WHAT IS REQUIRED: Reproduce the article on Huawei below, from "Huawei CEO Richard" up to and including "World Congress (MWC).".

Huawei CEO Richard Yu gives a press conference to present the new Huawei Balong 5G01, a 3GPP 5G commercial chipset on February 25, 2018 in Barcelona, on the eve of the inauguration of the Mobile World Congress (MWC).
Earlier this year, six top U.S. intelligence officials warned American consumers not to buy Huawei phones.
Yu addressed the tough conditions in the U.S., saying it’s not necessary to be in the market in order to grow.
“China and U.S. trade war is creating a higher barrier for us. Because the consumer business is so big, I think we can focus on other market rather than U.S. market,” he said.
“The market is so big, we don’t need to wait for the U.S. market. Instead we can put more energy on the global market,” Yu said, adding that Huawei hopes to return to the U.S. but will “have to be patient.”
Beyond politics, Huawei is facing stiff competition in the ever-evolving smartphone market.
Chinese vendors like Xiaomi, Oppo and Vivo are its key rivals, while Samsung won’t be dislodged from the number one spot easily.
Samsung Mobile’s CEO DJ Koh told CNBC in an interview in September that the company was switching its mid-tier smartphone strategy to bring more innovative features to its lower-priced phones, a move which could help it fend off the threat of Huawei. That strategy was seen with the Galaxy A9, the world’s first smartphone with a quad lens rear camera, which was released in October.

DATA:
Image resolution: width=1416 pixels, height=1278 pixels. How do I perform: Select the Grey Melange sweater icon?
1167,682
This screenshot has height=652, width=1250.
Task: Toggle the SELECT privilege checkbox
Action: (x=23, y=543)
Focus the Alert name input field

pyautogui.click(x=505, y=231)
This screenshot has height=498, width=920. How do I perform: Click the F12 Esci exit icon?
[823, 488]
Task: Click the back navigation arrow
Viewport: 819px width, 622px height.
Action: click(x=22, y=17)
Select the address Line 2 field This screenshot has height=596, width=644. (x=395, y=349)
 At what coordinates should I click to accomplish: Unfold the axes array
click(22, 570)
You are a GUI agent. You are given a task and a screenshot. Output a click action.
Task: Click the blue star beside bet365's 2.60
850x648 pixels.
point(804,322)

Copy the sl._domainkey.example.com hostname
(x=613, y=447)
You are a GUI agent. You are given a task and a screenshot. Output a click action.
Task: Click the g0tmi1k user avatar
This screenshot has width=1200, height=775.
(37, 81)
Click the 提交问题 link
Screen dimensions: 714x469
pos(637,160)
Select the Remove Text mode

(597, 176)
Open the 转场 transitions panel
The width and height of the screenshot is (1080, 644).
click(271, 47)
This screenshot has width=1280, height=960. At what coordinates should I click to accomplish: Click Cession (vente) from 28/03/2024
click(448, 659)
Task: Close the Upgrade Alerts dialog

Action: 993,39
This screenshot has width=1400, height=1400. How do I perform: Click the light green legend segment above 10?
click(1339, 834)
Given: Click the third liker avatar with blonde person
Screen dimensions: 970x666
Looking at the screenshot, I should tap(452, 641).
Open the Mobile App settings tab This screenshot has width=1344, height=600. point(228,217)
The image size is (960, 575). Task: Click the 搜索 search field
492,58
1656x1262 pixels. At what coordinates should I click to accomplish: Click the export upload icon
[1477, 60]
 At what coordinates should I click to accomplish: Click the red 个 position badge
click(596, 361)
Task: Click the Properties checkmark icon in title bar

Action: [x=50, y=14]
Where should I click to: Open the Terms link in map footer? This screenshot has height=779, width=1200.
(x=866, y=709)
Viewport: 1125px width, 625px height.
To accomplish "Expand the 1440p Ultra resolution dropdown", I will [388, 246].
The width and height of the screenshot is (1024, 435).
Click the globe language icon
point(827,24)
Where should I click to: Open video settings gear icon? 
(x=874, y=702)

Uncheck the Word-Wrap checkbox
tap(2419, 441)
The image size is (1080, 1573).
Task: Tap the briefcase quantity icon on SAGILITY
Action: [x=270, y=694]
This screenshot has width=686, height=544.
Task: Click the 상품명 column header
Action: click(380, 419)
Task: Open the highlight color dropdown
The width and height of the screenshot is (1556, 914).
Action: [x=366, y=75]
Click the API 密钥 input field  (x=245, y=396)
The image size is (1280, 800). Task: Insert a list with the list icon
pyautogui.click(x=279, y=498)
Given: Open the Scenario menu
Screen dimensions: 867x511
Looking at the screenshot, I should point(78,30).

EXERCISE RESPONSE:
Huawei CEO Richard Yu gives a press conference to present the new Huawei Balong 5G01, a 3GPP 5G commercial chipset on February 25, 2018 in Barcelona, on the eve of the inauguration of the Mobile World Congress (MWC).